- [WHAT IS BEING ASKED] Recast the stretch from the start of the listing through the line containing "window-controls: – ❐ ✕ is" as a numbered list, leaving out any blank lines.

- [AVAILABLE DATA]
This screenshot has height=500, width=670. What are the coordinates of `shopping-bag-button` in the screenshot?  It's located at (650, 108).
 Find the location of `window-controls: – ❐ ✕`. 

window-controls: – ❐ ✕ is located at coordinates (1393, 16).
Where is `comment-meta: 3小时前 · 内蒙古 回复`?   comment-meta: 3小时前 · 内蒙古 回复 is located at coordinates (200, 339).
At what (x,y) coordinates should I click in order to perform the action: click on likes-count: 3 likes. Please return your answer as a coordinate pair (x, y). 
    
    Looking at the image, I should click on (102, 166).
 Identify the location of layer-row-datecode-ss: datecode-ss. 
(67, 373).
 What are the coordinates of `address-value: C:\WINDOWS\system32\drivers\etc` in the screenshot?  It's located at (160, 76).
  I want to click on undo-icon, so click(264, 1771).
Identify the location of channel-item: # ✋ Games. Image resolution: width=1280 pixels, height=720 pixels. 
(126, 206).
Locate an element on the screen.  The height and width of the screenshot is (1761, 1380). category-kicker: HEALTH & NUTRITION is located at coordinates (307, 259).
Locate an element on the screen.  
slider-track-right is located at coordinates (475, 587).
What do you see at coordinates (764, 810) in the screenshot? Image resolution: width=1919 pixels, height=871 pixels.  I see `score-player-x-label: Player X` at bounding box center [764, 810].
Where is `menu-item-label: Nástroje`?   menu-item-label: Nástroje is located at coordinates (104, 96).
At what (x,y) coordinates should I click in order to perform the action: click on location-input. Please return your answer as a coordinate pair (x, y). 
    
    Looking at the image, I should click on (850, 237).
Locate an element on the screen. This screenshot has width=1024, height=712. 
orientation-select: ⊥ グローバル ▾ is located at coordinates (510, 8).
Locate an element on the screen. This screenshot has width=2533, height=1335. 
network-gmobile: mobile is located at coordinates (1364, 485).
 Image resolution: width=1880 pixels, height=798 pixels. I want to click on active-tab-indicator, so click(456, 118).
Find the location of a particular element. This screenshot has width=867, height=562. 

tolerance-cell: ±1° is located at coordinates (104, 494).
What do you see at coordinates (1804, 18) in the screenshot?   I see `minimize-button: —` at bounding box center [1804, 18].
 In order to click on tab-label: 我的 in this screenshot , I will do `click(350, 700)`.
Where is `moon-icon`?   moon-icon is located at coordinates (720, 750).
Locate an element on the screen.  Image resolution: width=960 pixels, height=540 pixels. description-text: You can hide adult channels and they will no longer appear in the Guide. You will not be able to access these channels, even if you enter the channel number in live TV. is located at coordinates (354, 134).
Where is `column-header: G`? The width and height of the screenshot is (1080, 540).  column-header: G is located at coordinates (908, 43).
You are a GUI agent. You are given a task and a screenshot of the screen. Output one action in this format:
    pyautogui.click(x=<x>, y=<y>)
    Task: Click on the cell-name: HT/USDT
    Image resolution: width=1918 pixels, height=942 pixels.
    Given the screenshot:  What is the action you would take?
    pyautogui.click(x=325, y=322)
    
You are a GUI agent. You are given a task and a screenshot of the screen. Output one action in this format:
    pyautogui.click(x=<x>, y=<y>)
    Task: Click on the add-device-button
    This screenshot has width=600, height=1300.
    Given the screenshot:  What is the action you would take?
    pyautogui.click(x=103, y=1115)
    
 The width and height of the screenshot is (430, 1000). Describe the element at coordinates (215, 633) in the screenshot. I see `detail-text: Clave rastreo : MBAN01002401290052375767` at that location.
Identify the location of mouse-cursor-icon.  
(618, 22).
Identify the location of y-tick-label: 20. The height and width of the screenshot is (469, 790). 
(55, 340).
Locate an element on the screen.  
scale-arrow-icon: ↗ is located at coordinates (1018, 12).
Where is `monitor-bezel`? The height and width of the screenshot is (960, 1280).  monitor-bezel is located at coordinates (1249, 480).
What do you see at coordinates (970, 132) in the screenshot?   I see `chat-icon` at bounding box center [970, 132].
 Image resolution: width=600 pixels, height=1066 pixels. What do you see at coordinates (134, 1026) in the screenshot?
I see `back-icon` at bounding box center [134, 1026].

- [RESPONSE BOX]
1. This screenshot has height=500, width=670. What are the coordinates of `shopping-bag-button` in the screenshot?  It's located at (650, 108).
2.  Find the location of `window-controls: – ❐ ✕`. 
3. window-controls: – ❐ ✕ is located at coordinates (1393, 16).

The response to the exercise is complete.